Selon le South China Morning Post, dans la province du Shanxi, dans le Nord-ouest de la Chine, les étudiants ont du passer au détecteur à métaux avant de passer leur examen. Les surveillants étaient à la recherche de petits objets pouvant ressembler à des graines de soja, de montres bracelets ou des porte-feuilles mais qui seraient en réalité des recepteurs wi-fi.
"[i]Des brouilleurs de signal radio sont installés autour des centres d'examens, alors que la tricherie aux examens n'est pas très répandue[i/]" explique Luo Ping, professeur dans la province du Henan cité par le quotidien de Hong-Kong.
Chaque année le gaokao est une source de stress pour les lycéens.
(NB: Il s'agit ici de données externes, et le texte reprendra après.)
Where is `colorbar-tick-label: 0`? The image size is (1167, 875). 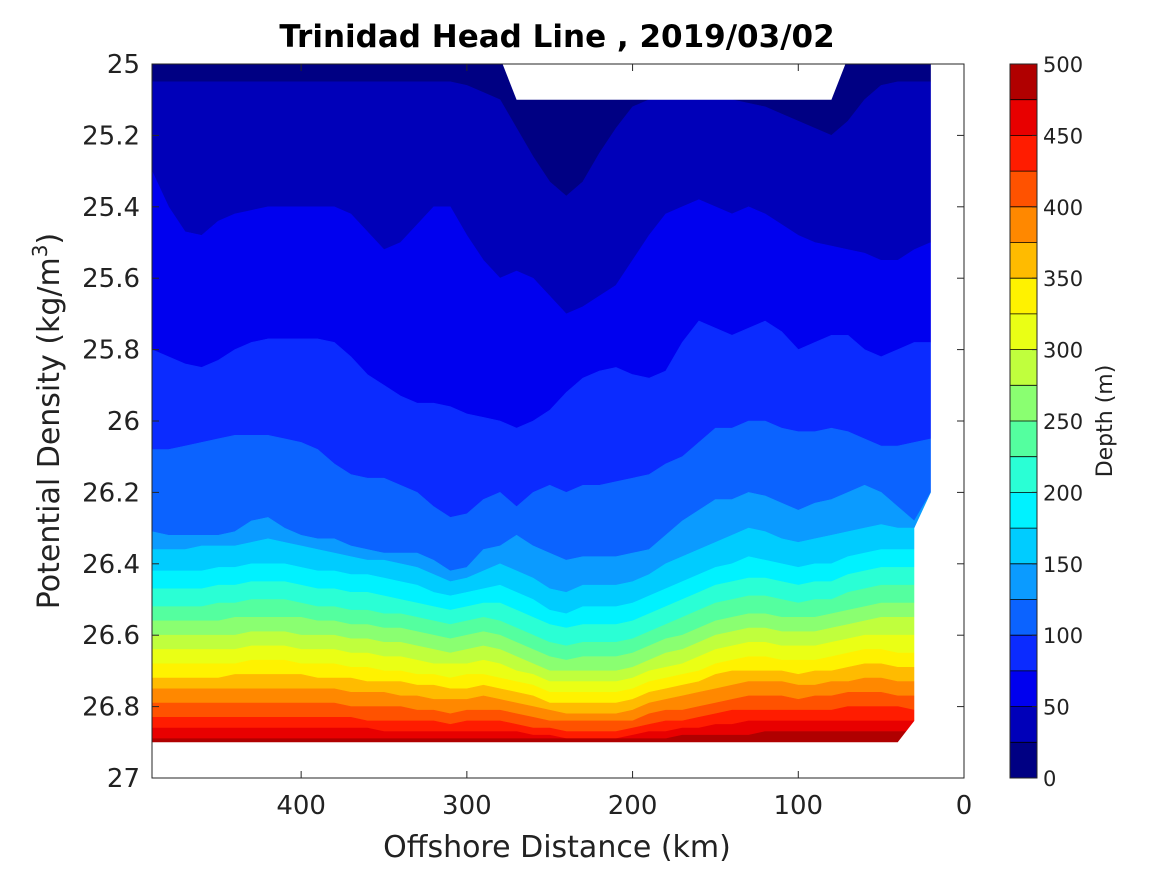
colorbar-tick-label: 0 is located at coordinates (1050, 779).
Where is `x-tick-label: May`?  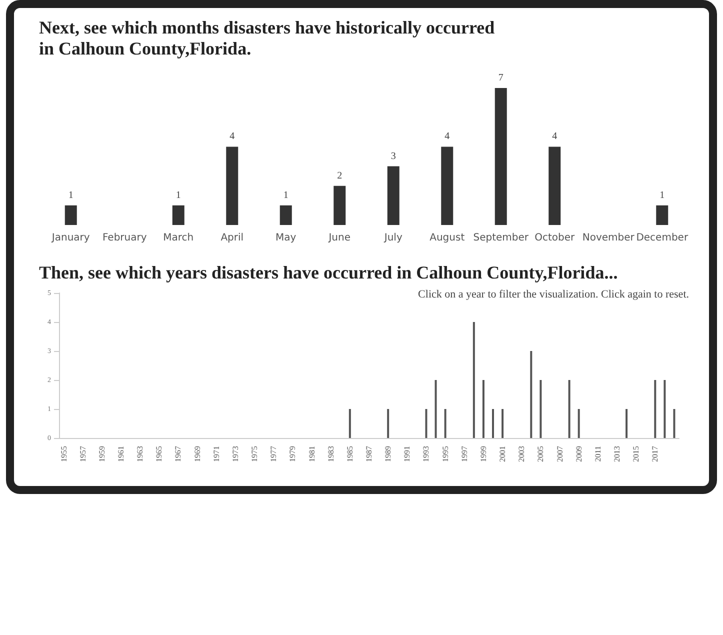
x-tick-label: May is located at coordinates (286, 238).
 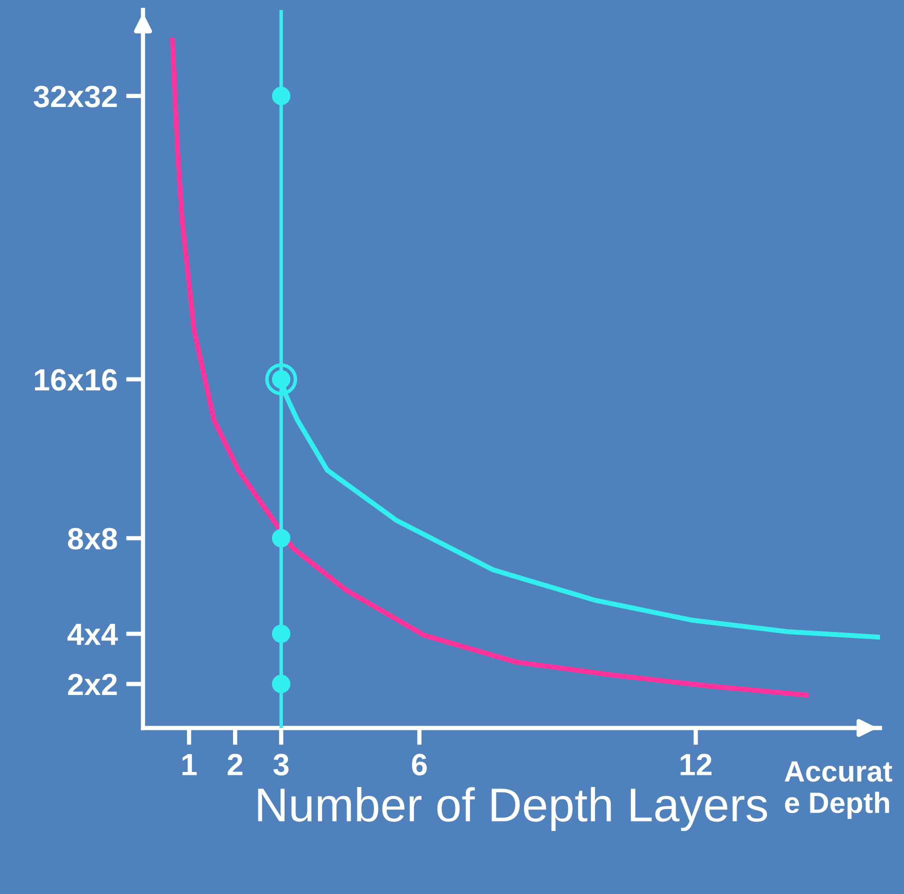 I want to click on text: 8x8, so click(x=93, y=539).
Le choix du cursus et de l'établissement dépendent des résultats de cet examen, qui est en fait un concours. L'année dernière, selon un sondage réalisé par le ministère de l'Education et le journal de la jeunesse de Chine, 89,6 % des lycées estimaient que leur destin pouvaient changer en fonction des résultats.
A peine plus de la moitié des candidats seulement décrocheront une place dans un établissement d'enseignement supérieur. Etre admis signifie donc faire partie d'une élite et avoir plus de chance de trouver un emploi . En trois jours, les jeunes chinois jouent leur avenir.
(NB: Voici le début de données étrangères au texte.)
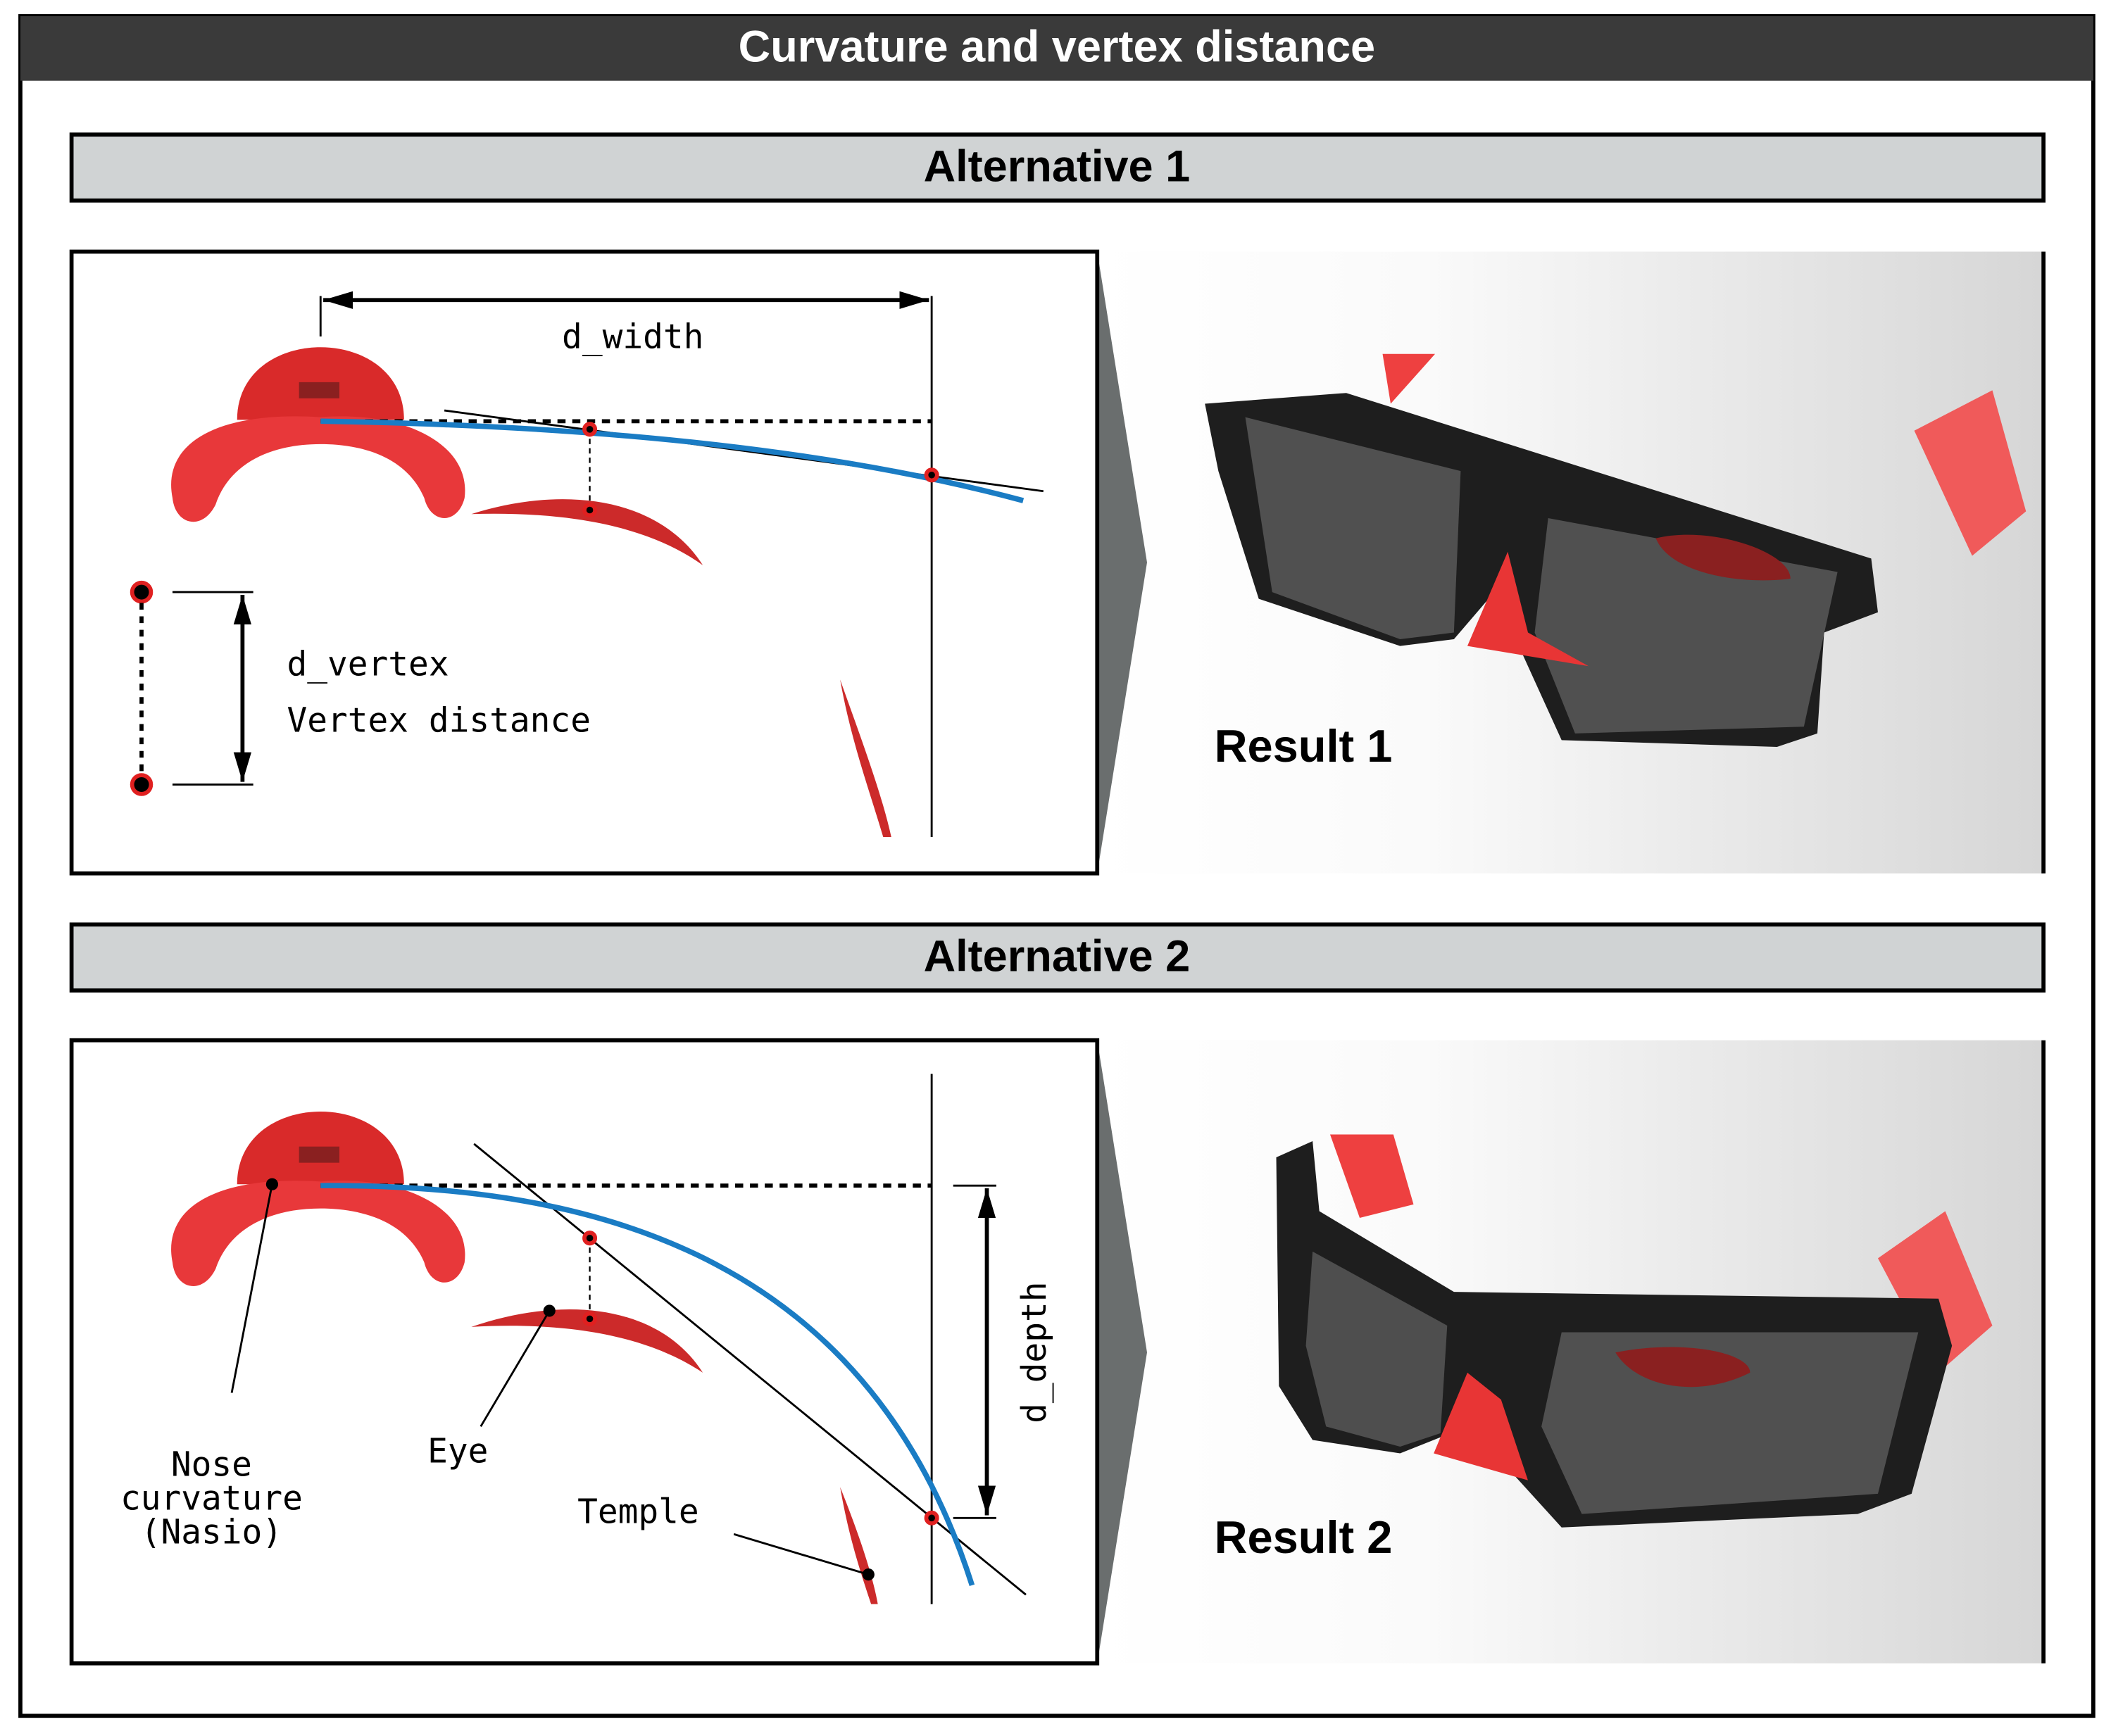  Describe the element at coordinates (439, 722) in the screenshot. I see `vertex-distance-label: Vertex distance` at that location.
Le gaokao est donc une affaire nationale de la plus haute importance et il est donc soumis aux critiques et controverses. Chaque année, des affaires de corruption ou de quotas d'admissions injustes font la une des journaux. Le gouvernement a promis d'utiliser une main de fer pour lutter contre les irrégularités allant de la corruption à la tricherie dans les centres d'examens.
Lundi dernier, un tribunal de la ville de Taiyuan, capitale de la province du Shanzi a condamné 10 personnes, (autorités locales, étudiants, professeurs) pour avoir tiché durant les épreuves l'année dernière en utilisant des émetteurs wi-fi pour obtenir des informations. Neuf d'entre eux ont été condamnés à de peines de prison allant de huit mois à deux ans.
Il y a deux mois, dans le Zhejiang, huit parents et professeurs ont été condamnés à trois ans de prison.
L'examen compte trois sujets obligatoires : chinois, mathématiques, langue étrangère. On compte six autres sujets standards avec la physique, la chimie, la biologie pour les sciences, l'histoire, la géographie, et l'éducation politique pour les sciences humaines.
Les épreuves prennent fin le 9 juin.